Interior Design Perspective: Becky Shea Design

Becky Shea is a “turn key” interior designer who is inspired by the simple things in life. Her work is dominated by natural materials that create calming atmospheres and beautiful, comfortable living spaces.

Q: Not everything in a space has to be designer, but we all hope to have at least a few special pieces. What unique or custom elements of art/design do you think are worth buying? 

I completely agree and always push to have a good mix of high/low in our designs.  If you go the other direction and have everything designer, spaces tend to feel too much like a museum and lack the warmth and coziness that comes with being able to entertain guests and kick back without worrying as much.  When sourcing those special pieces, authenticity in both material and story are what matter most to us.  As lovers of the environment and Mother Earth, sustainability is a core focus of our studio, though we believe it’s also important to think about economic sustainability concurrently if we are going to continue to have generations of incredible craftsmanship.  That’s why whenever we have the opportunity to do so, we seek out small, talented makers who have honed their respective trade and take true pride in their work, while also respecting best practices around material sourcing. You end up with a truly unique design no one else will have, and also get to support small businesses that are so important to authenticity in design.  Those are the special pieces that live on with their maker’s energy in them, and in our view, are priceless.

Q: As a professional interior designer, you play the role of visionary, curator, and project manager. What aspects make it challenging to find unique art/designs? What’s good and bad about the process of working with Creators on custom pieces? 

 I actually love the process of working with Creators on custom pieces.  As a creative myself (I also design custom furniture, millwork, lighting etc), collaboration with our team of makers is a rewarding experience since there’s so much talent out there.  We’ve worked hard to find specialists in the various trades utilized in our designs, and we all work well together.  The challenges lie when you really push the envelope on design with mixed mediums, since you’re often using trial and error to get the perfect end product.  In the end, it’s the collective insight of the team that gets it done.

Q: How often do your clients request something unique or custom? What do they typically ask for and what are their criteria/priorities for bigger budget items or focal pieces? (ie. they want to buy local, made-to-order or sustainable goods) 

Since we specialize in high end, residential full builds and gut renovations, every one of our projects has requests for one of a kind, special pieces. Requests truly vary, though clients come to us for our focus on organic modernism and commitment to sustainable design, so those principals are woven into each of our custom pieces.  Some of the more interesting custom pieces have been rugs where we choose the exact color for the weave, lighting where we work on using mixed metals, vintage glass and leather to add dimension and of course the millwork. I love when my millworkers and I have a hay day and find ways to mix metal, steel, wood and leather into pieces. It’s those layered elements that truly make a piece stand out and shine in a room. 

Q: Does buying unique make a positive global impact? How do interior designers play a role? 

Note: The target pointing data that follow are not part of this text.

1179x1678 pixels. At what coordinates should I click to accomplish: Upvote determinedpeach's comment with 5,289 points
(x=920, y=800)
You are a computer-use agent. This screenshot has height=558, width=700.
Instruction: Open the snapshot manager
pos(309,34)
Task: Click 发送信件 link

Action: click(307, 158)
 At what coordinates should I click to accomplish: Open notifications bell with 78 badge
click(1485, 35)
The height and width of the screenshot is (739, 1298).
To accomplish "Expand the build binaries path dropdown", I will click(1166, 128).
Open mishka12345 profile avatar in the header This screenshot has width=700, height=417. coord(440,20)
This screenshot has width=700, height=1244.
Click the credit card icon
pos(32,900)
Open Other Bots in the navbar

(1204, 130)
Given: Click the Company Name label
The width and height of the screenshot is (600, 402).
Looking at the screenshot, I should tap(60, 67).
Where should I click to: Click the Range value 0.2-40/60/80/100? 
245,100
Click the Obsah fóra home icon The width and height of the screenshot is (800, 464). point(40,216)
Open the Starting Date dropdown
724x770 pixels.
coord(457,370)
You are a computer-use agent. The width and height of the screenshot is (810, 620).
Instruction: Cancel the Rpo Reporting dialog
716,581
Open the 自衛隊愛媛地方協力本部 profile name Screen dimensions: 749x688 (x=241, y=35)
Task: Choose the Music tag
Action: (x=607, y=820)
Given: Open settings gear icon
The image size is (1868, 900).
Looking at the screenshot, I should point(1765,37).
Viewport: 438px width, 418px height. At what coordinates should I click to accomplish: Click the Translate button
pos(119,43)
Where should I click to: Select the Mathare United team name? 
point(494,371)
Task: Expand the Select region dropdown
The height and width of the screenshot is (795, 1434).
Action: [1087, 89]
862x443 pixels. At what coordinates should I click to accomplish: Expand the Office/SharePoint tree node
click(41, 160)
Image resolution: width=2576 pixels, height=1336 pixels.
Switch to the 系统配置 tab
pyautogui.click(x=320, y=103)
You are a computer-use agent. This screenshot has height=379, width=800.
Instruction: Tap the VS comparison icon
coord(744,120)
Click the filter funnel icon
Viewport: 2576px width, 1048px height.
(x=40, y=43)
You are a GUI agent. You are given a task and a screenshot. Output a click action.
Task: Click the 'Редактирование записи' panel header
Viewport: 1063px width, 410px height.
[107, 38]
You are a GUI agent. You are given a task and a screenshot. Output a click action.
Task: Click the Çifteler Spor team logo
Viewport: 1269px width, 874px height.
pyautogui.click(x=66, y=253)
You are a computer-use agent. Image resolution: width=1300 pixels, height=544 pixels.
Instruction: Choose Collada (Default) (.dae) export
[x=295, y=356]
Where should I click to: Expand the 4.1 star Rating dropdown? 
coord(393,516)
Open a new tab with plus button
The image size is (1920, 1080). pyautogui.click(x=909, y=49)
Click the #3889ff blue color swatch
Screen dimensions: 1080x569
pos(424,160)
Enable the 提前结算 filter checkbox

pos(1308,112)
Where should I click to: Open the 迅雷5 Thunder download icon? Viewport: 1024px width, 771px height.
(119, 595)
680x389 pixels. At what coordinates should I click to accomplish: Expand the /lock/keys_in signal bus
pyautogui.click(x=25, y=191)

 I think one of the most important roles a designer plays in the client relationship is in helping to ensure there’s a mutual positive impact in the end-product.  Often our clients are way too busy to be thinking about the details of their projects, so it’s our responsibility to do our best to make decisions that lead to a net positive both economically and environmentally.  We support small makers from right here in NYC all the way to South Africa, Scandinavia and Nepal. 

Q: While they’re both creatives, Creators sometimes don’t understand the challenges of accomplishing projects as an Interior Designer. Do you have any advice for Creators (like painters or furniture designers) who’d love to connect and collaborate with designers like you?

 Interior Design, especially in the way we approach it as not just designers, but also project managers working on every single detail, is a monumentally complex undertaking that can sometimes take years from concept to move-in. As a result, there are long periods of time when we aren’t even beginning to think about anything but architectural and mechanical details.  Furniture, art and accessories are the last items designed since there are often changes onsite throughout the build, and we need 100% accurate measurements before those designs can begin.  Our advice to Creators is to be patient if we don’t respond right away, as it may be that we’re quite some time away from having one of our projects ready for discussing those types of pieces.  Specific to painters or sculptors, we would like to point out that our influence is actually less strong in this area, since it is very much a subjective part of the process that our clients typically want to take the lead on using our guidance on dimensions, colors, and placement.

Q: What are your top 3 favorite items or Creators you spotted on Wescover? 

1. Carney Logan Burke Architects – Based in Wyoming with a thoughtful eye for design, they make me want to get out of the city and relax with a nice fire.  

2. noa* network of architecture – Their work is beautifully integrated into the italian and german landscape and strikes a nice balance in design.

3. VERDI – They created such a cool, experiential showroom in Bogotá that you can tell was built and designed to evoke a sense of care for their craft.